■ PROMPT:
Report back every line below that carries the word "resolution".

■ PROVIDED MATERIAL:
╔══

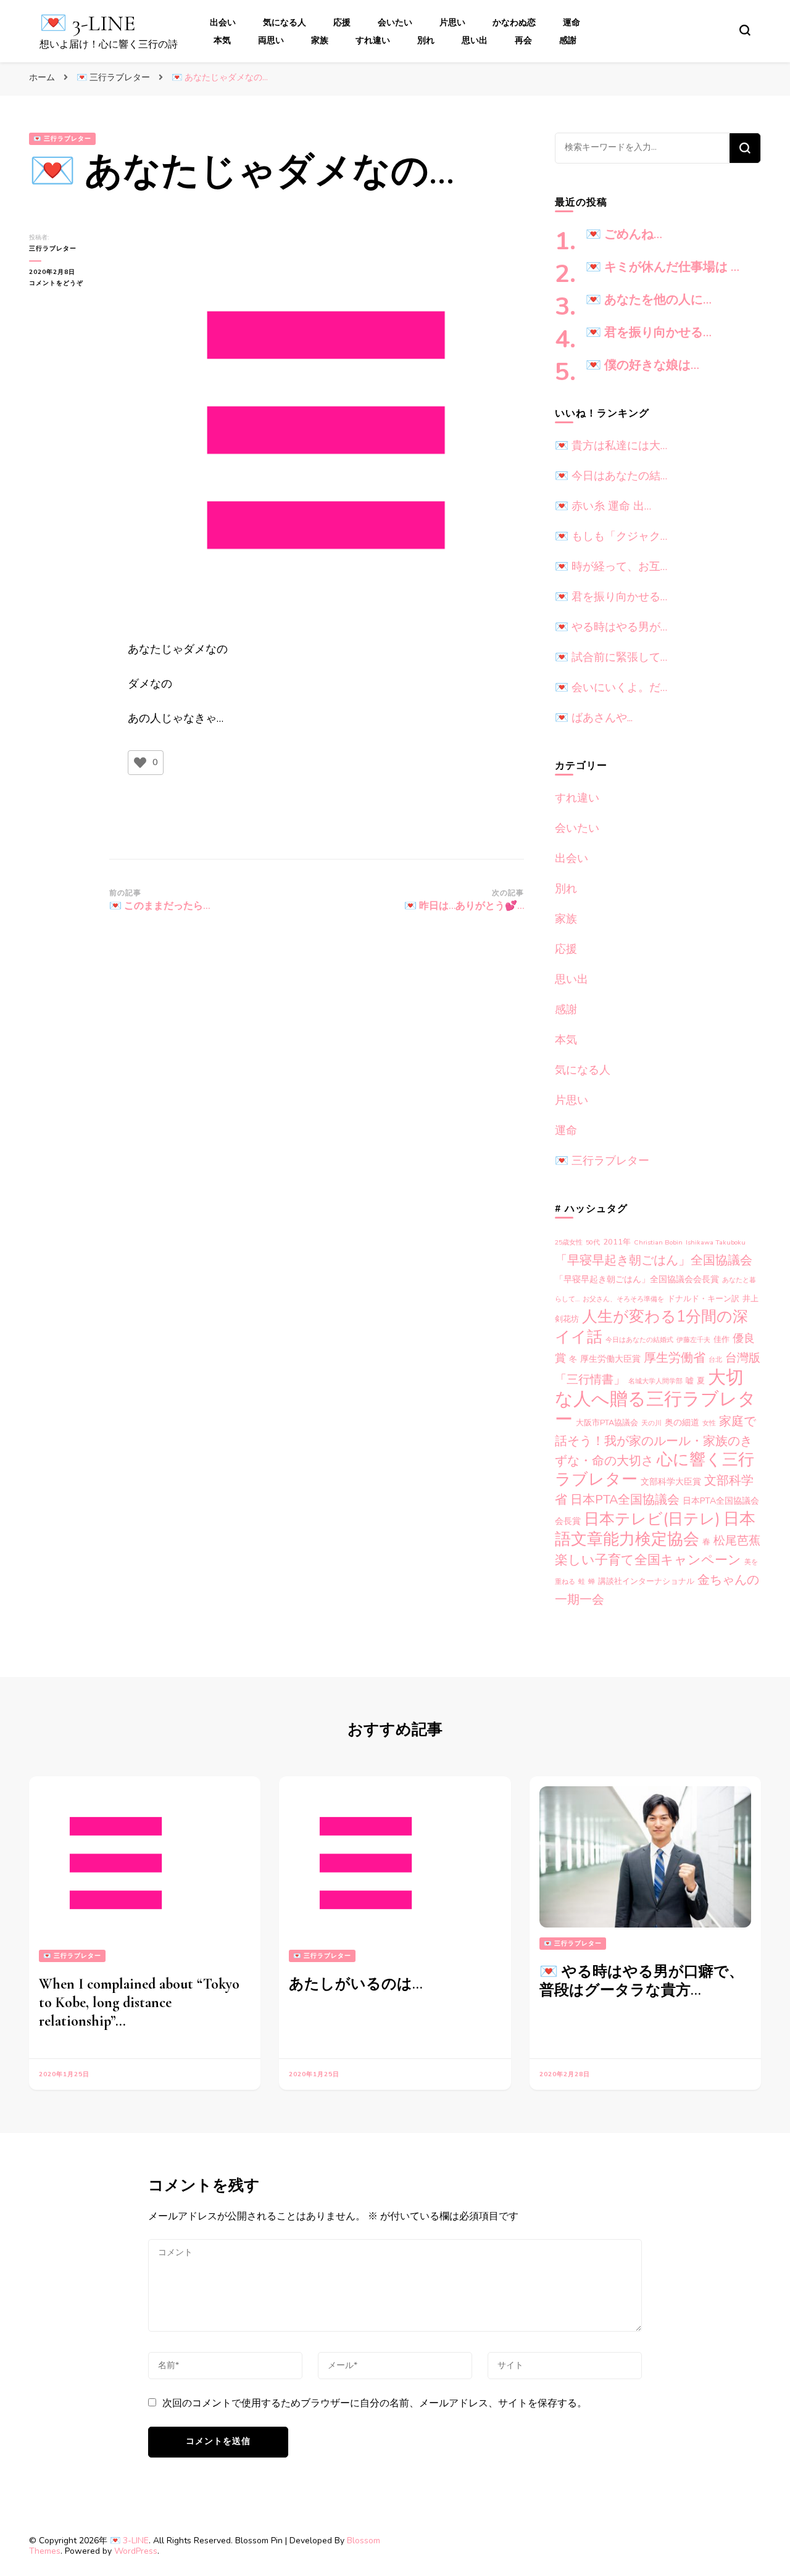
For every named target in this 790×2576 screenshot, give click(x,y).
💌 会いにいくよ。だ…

╚══
╔══

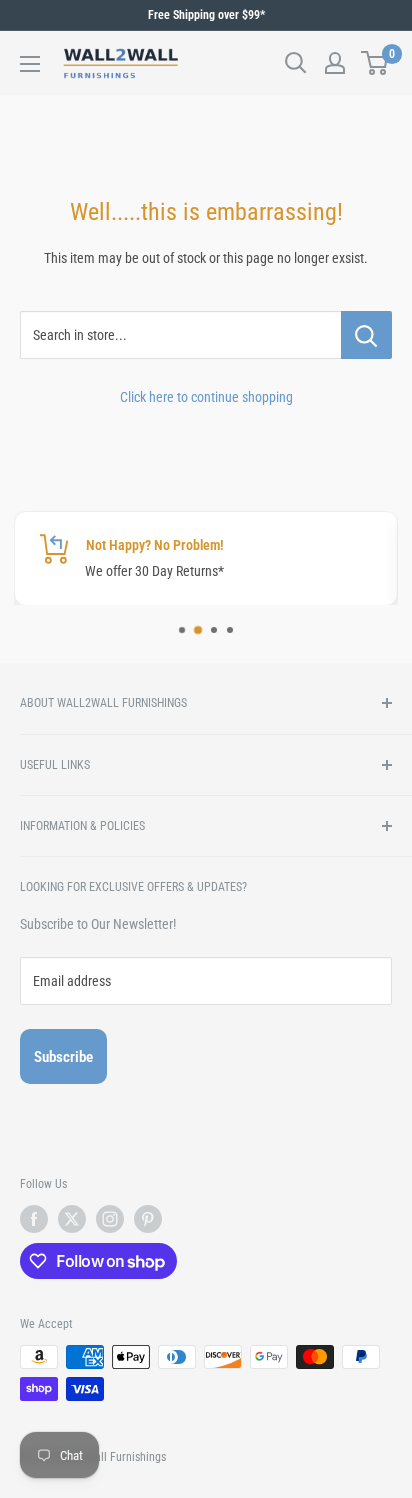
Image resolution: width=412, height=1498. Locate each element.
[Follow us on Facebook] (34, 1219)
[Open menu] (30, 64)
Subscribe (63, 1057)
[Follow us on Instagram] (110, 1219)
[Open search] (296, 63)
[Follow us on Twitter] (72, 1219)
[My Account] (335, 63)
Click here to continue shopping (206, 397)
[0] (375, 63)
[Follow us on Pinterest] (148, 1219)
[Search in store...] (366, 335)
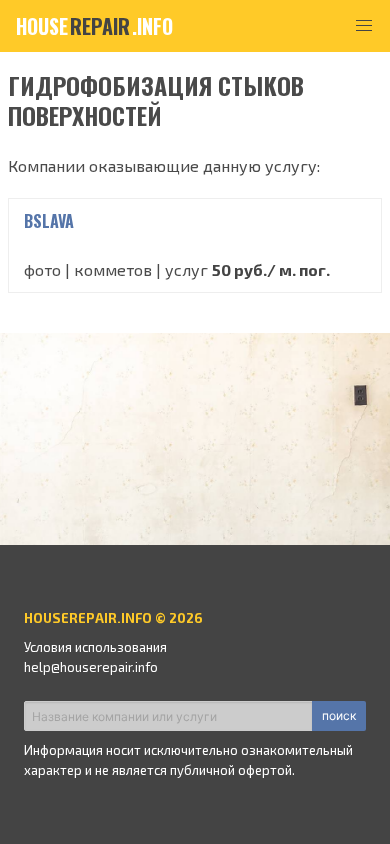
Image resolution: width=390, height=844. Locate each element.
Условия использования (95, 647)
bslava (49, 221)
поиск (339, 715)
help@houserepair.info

╚══

■ EXERCISE RESPONSE:
Image resolution: width=412, height=1498. Locate each element.
Image resolution: width=390, height=844. Locate each element.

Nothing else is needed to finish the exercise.